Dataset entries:
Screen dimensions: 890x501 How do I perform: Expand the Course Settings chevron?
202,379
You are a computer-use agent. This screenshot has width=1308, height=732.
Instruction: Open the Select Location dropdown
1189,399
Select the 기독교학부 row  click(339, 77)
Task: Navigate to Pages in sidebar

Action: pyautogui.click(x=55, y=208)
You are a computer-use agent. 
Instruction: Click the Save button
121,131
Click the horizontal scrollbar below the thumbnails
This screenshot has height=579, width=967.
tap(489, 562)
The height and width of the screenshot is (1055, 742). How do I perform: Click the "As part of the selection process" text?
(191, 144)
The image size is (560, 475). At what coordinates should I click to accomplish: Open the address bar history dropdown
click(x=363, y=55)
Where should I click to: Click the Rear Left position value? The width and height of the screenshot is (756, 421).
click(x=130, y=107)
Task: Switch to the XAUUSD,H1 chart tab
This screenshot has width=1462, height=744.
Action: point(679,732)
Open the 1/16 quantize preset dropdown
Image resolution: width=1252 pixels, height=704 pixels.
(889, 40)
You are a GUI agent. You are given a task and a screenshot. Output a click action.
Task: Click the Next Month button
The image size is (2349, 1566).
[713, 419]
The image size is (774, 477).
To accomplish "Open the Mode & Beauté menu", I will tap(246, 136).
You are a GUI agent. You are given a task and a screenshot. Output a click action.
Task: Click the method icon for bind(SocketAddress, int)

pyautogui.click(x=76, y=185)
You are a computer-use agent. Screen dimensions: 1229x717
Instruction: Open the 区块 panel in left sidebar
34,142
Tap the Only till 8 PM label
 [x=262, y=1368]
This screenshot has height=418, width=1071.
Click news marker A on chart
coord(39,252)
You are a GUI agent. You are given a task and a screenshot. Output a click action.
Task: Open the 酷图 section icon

TASK TO COMPLETE
Update the items above by swapping every "computer-use agent" for "screen assistant", and leave everything else unchanged.

ANSWER FOR THIS EXERCISE
Screen dimensions: 890x501 How do I perform: Expand the Course Settings chevron?
202,379
You are a screen assistant. This screenshot has width=1308, height=732.
Instruction: Open the Select Location dropdown
1189,399
Select the 기독교학부 row  click(339, 77)
Task: Navigate to Pages in sidebar

Action: pyautogui.click(x=55, y=208)
You are a screen assistant. 
Instruction: Click the Save button
121,131
Click the horizontal scrollbar below the thumbnails
This screenshot has height=579, width=967.
tap(489, 562)
The height and width of the screenshot is (1055, 742). How do I perform: Click the "As part of the selection process" text?
(191, 144)
The image size is (560, 475). At what coordinates should I click to accomplish: Open the address bar history dropdown
click(x=363, y=55)
Where should I click to: Click the Rear Left position value? The width and height of the screenshot is (756, 421).
click(x=130, y=107)
Task: Switch to the XAUUSD,H1 chart tab
This screenshot has width=1462, height=744.
Action: point(679,732)
Open the 1/16 quantize preset dropdown
Image resolution: width=1252 pixels, height=704 pixels.
(889, 40)
You are a GUI agent. You are given a task and a screenshot. Output a click action.
Task: Click the Next Month button
The image size is (2349, 1566).
[713, 419]
The image size is (774, 477).
To accomplish "Open the Mode & Beauté menu", I will tap(246, 136).
You are a GUI agent. You are given a task and a screenshot. Output a click action.
Task: Click the method icon for bind(SocketAddress, int)

pyautogui.click(x=76, y=185)
You are a screen assistant. Screen dimensions: 1229x717
Instruction: Open the 区块 panel in left sidebar
34,142
Tap the Only till 8 PM label
 [x=262, y=1368]
This screenshot has height=418, width=1071.
Click news marker A on chart
coord(39,252)
You are a GUI agent. You are given a task and a screenshot. Output a click action.
Task: Open the 酷图 section icon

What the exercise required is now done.